The boundary you are crossing
matten-data is an ingestion on-ramp: it reads CSV/table data and hands you a numeric
Tensor. It is intentionally minimal and will not grow group-by, joins, pivots, or
query expressions. If you find yourself wanting any of those, that is the signal to move the
tabular layer to a dataframe library — it is not a missing matten-data feature.
matten-data → CSV/table → numeric Tensor (on-ramp only)
Polars/Pandas → group-by / join / pivot / query / labeled columns
Choose this target when
- You need group-by, joins, pivots, windowing, or query-style selection.
- Your data is tabular and heterogeneous (mixed column types, labels, nulls as a first-class concept).
- You want to explore/clean tabular data interactively before any numeric step.
Do not choose this target when
- Your data is already a clean numeric array and you only need array math →
ndarrayor stay withmatten. - You need decompositions/solvers →
nalgebra. - The tabular step is a one-time CSV-to-numeric on-ramp →
matten-dataalready covers it.
Concept mapping
matten / matten-data | Polars / Pandas |
|---|---|
Table::from_csv_str(..) (on-ramp) | pl.read_csv(..) / pd.read_csv(..) |
numeric Tensor (homogeneous f64) | a DataFrame of typed, labeled columns |
select columns then to_tensor() | df.select([..]), then to ndarray/NumPy if needed |
| (not available) group-by / join / pivot | df.group_by(..), df.join(..), pivots |
Example migrations
data_00_quickstart→ if the next step is group-by/join/pivot rather than array math, read the CSV straight into Polars/Pandas instead ofmatten-data.- A CSV → clean → single numeric pass with no tabular analytics → stay with
matten-data; it is the right size for that.
Conversion path
The usual pattern is not to convert a matten tensor into a dataframe, but to enter
the dataframe library at the data source:
have a CSV and need tabular analytics? → read it directly into Polars/Pandas
already have a numeric matten Tensor? → export its columns if you must, but prefer
doing tabular work upstream of matten
If you genuinely need to move a numeric Tensor into a dataframe, export its data
(tensor.to_vec() / tensor.shape()) and build columns in the dataframe library; the exact
constructor depends on the library and version, so follow its current docs.
Common pitfalls
- Don’t wait for
matten-datato grow tabular features.

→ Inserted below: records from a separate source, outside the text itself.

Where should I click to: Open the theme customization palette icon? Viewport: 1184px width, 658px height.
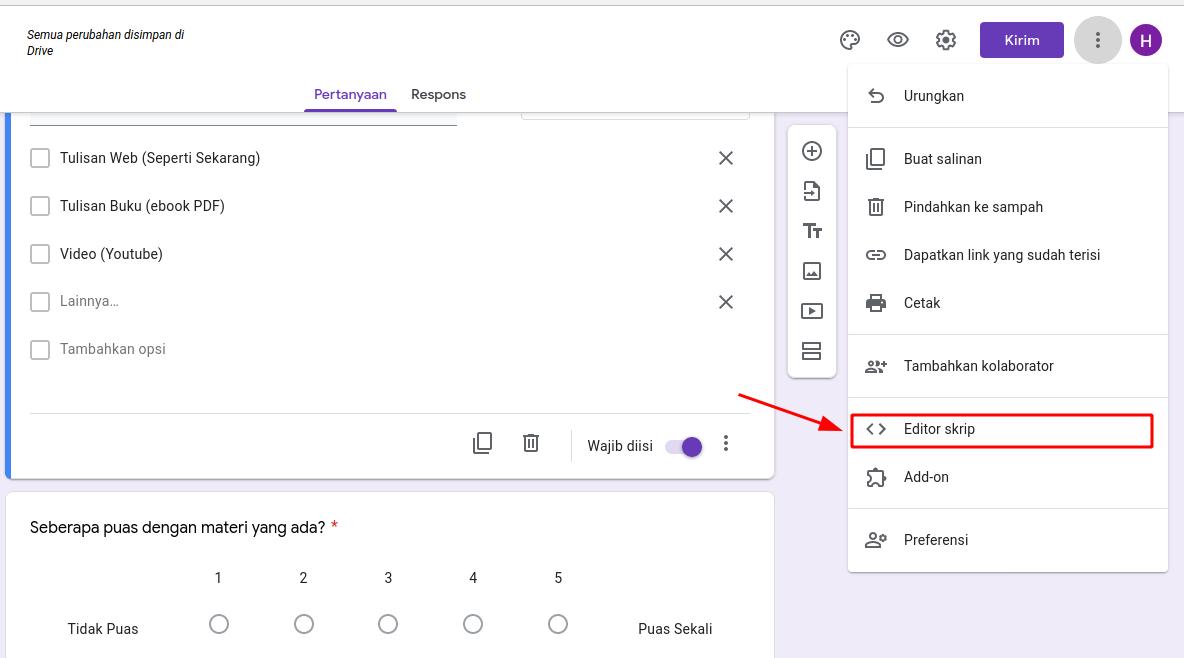[849, 40]
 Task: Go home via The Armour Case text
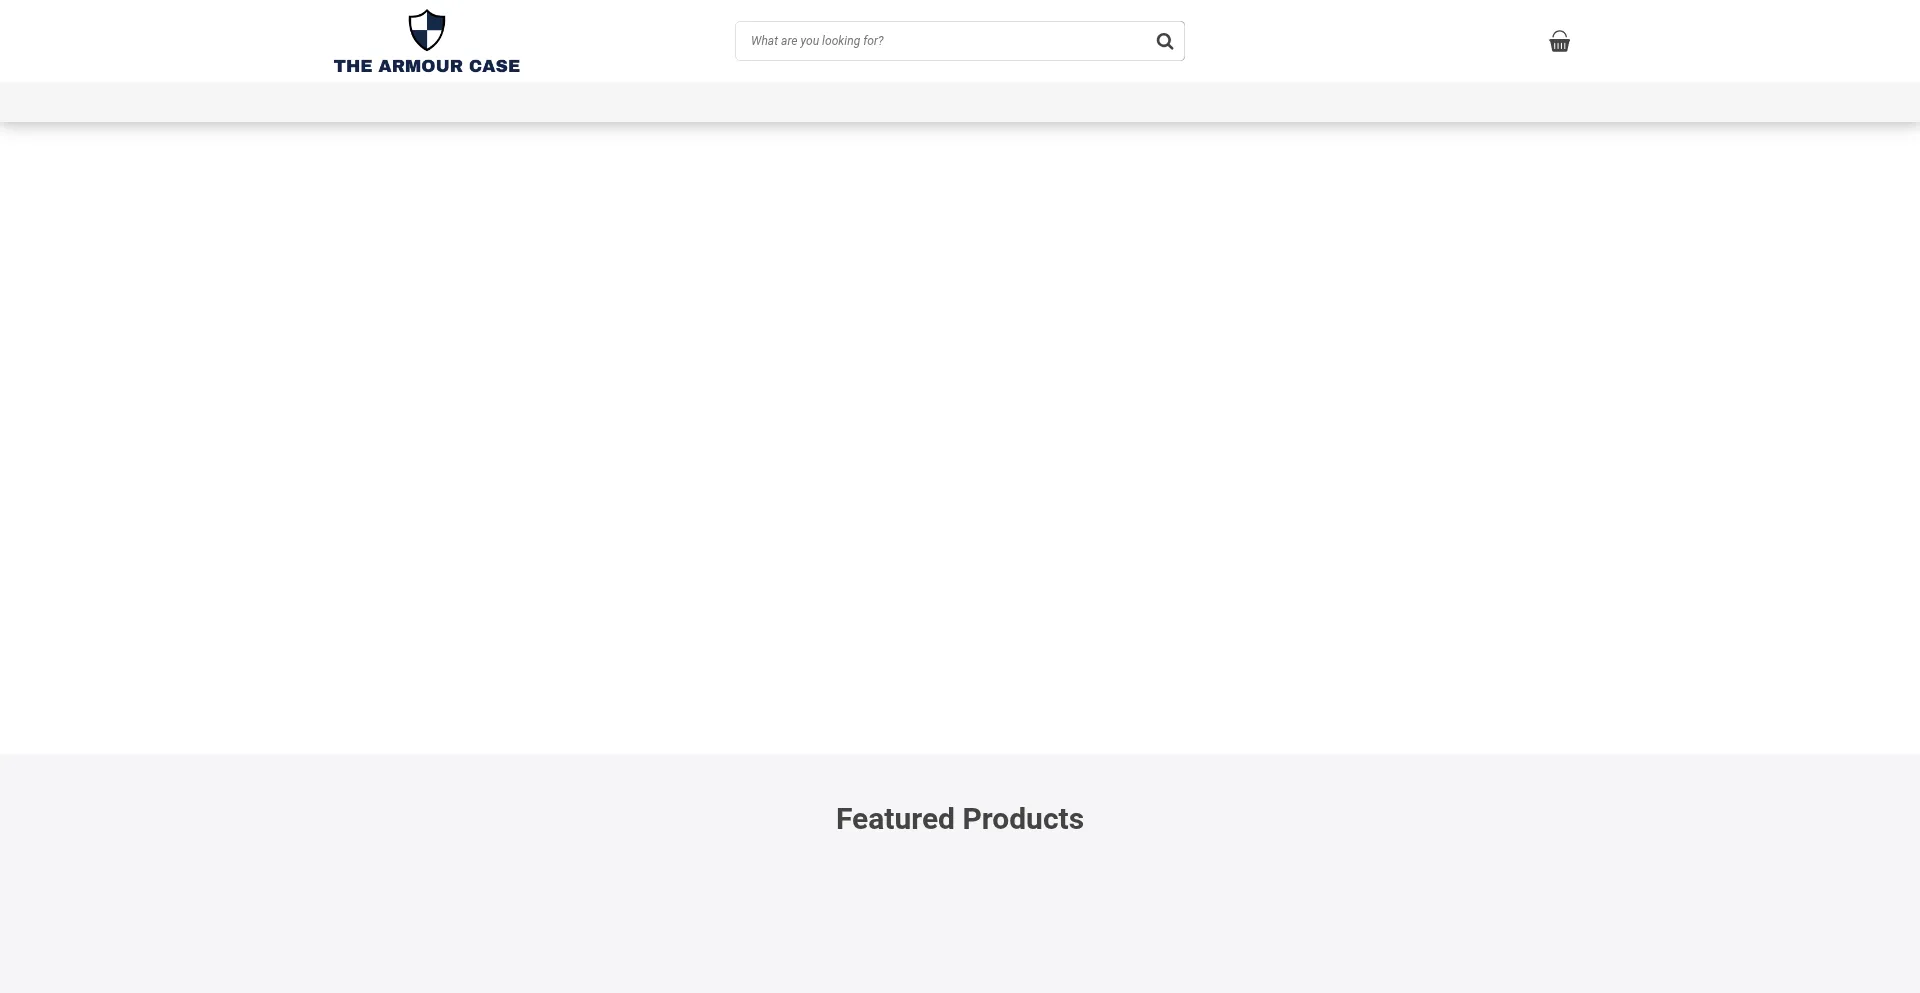427,66
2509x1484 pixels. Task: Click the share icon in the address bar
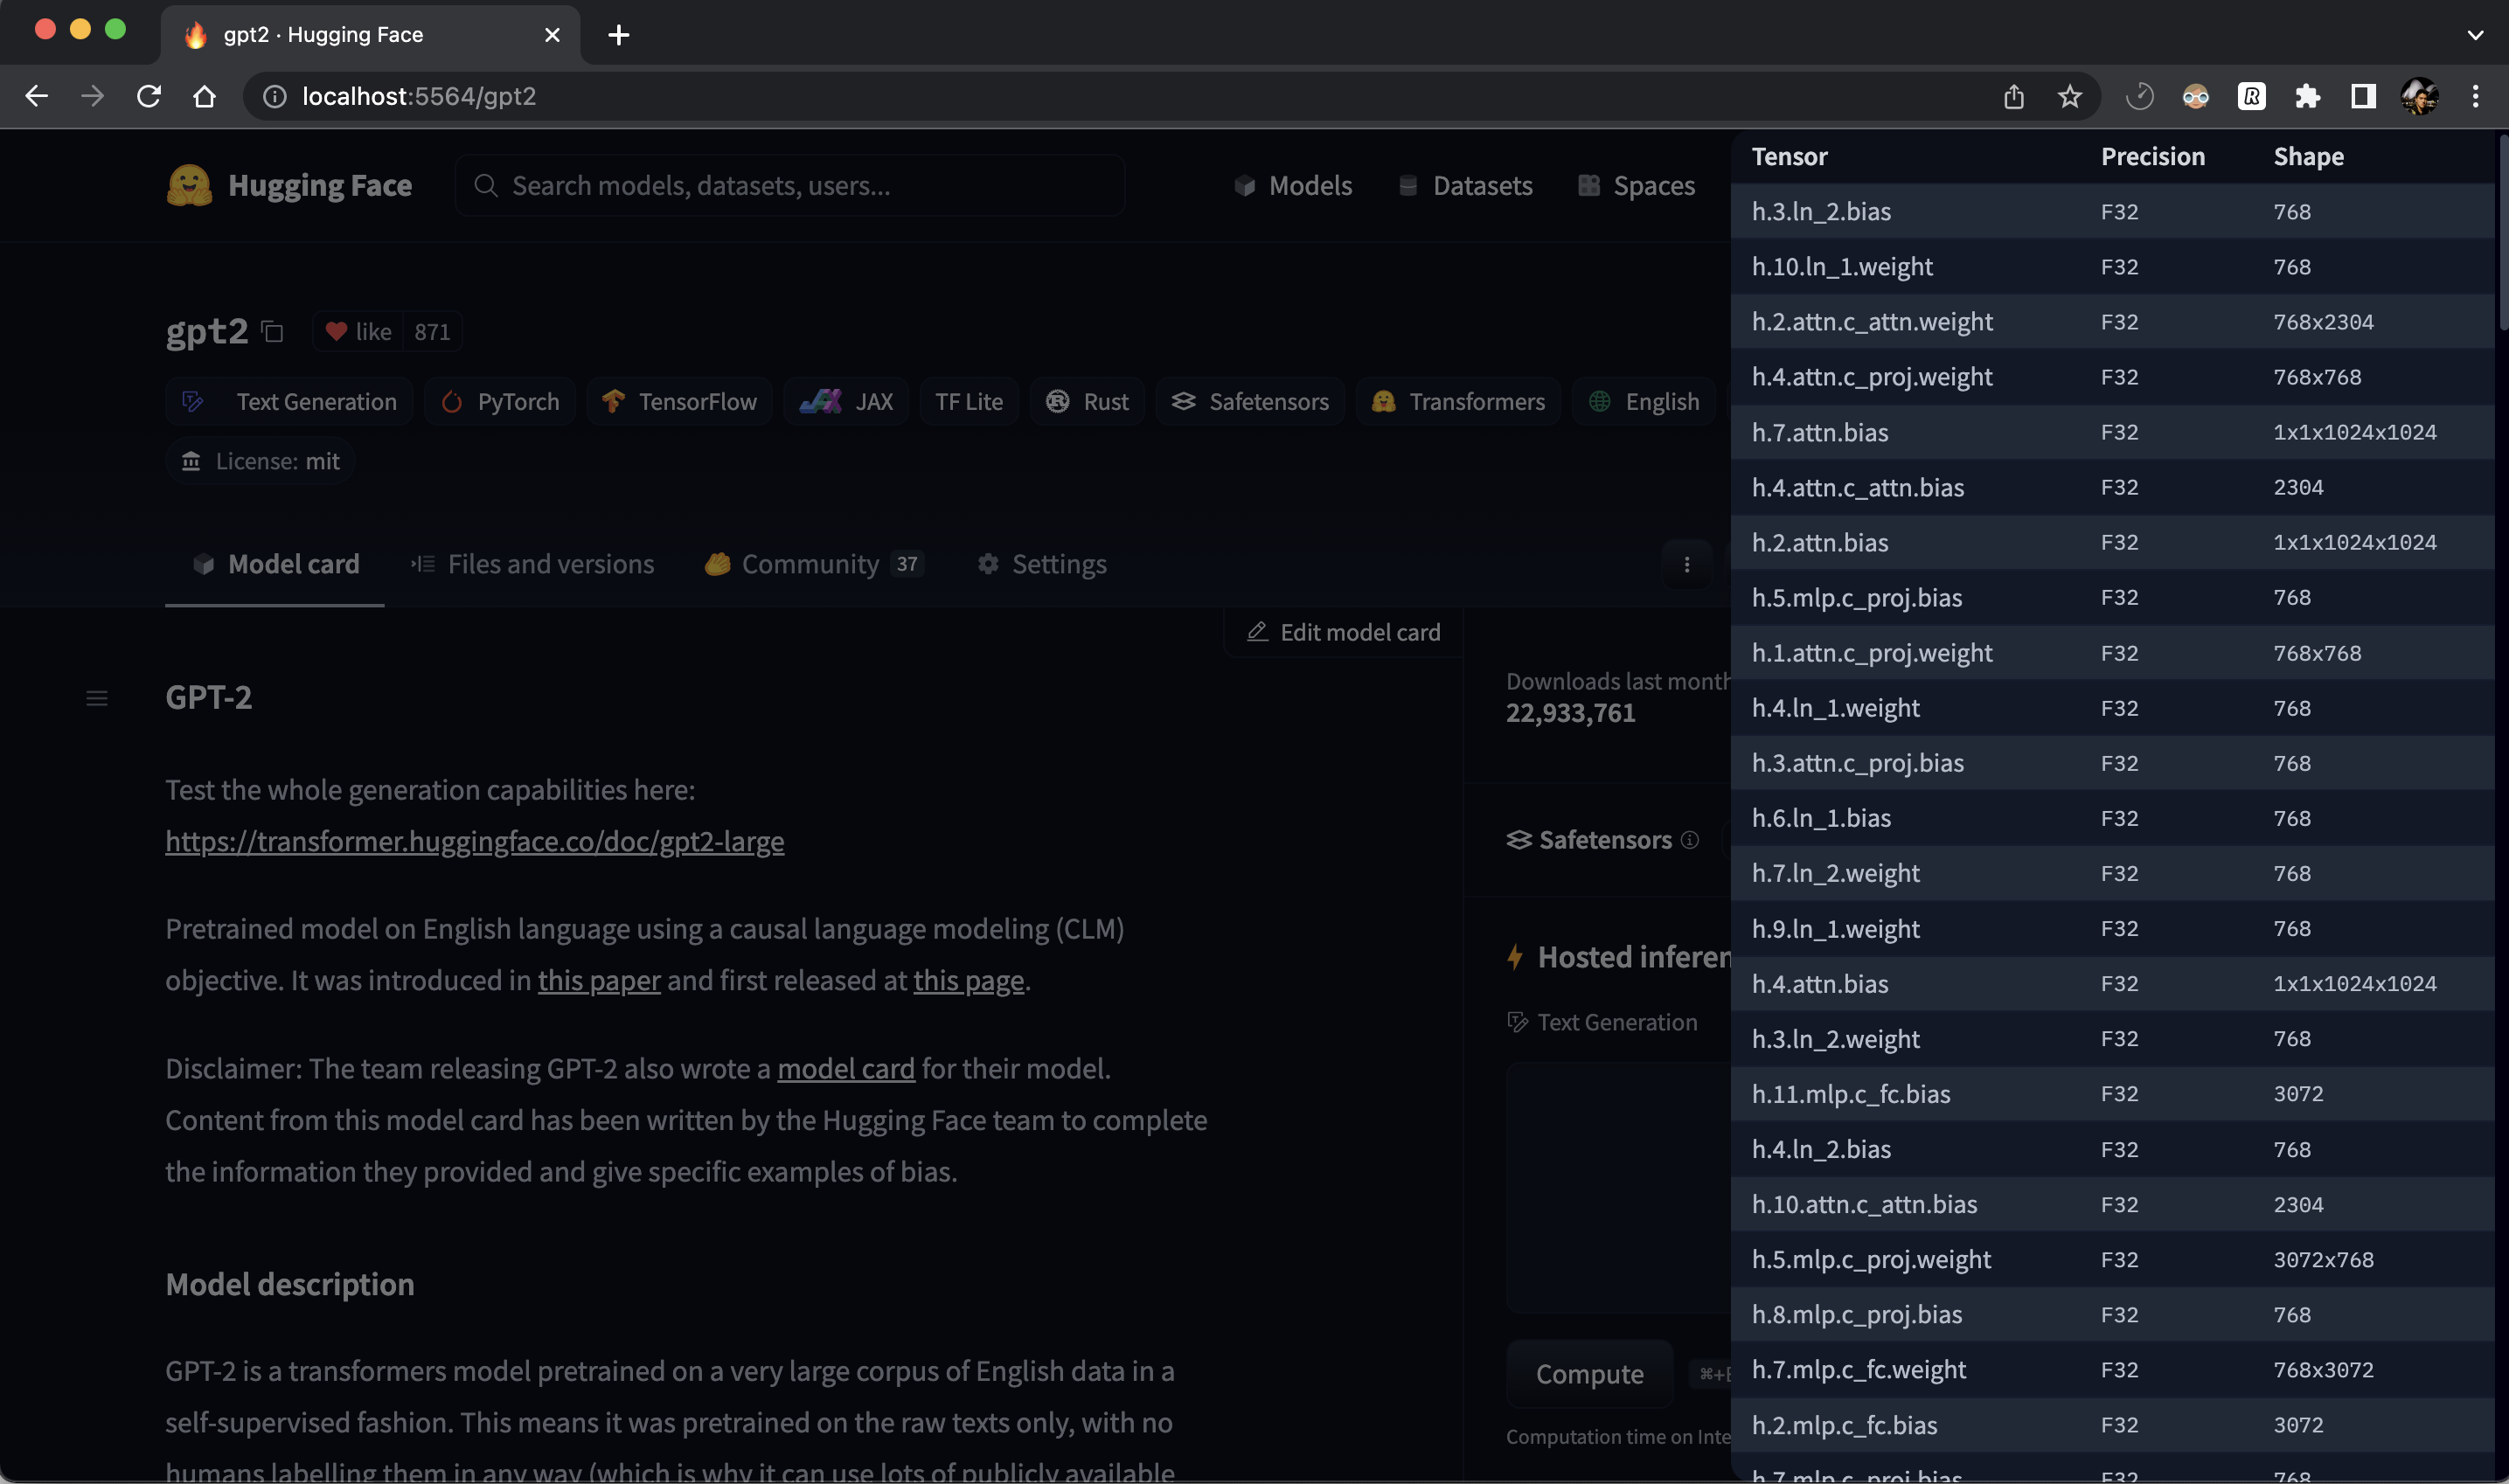[2013, 96]
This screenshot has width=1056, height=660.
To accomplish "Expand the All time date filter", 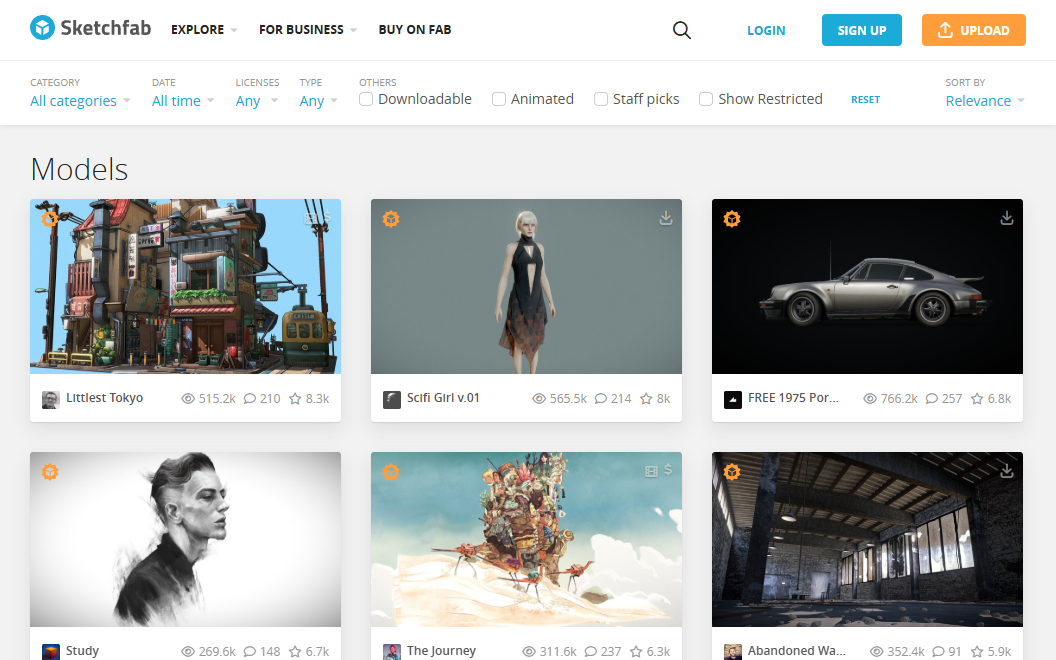I will pyautogui.click(x=183, y=101).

It will not. Recognize the boundary early. - Round-tripping is usually wrong. If tabular work is the point, do it in the dataframe
library from the start rather than converting back and forth with
matten.
Performance / positioning notes
There is no matten-vs-dataframe benchmark: a numeric tensor and a dataframe are
different paradigms, and a cross-library/cross-language ecosystem comparison would be
RFC-049 Phase 3, which is not authorized. Choose by capability and ecosystem fit
(do you need tabular operations?), not by a measured speed comparison.
Minimal checklist
- Your real need is tabular (group-by/join/pivot/query), not array math.
- You enter the dataframe library at the data source rather than round-tripping.
- You are not waiting for
matten-datato grow dataframe features.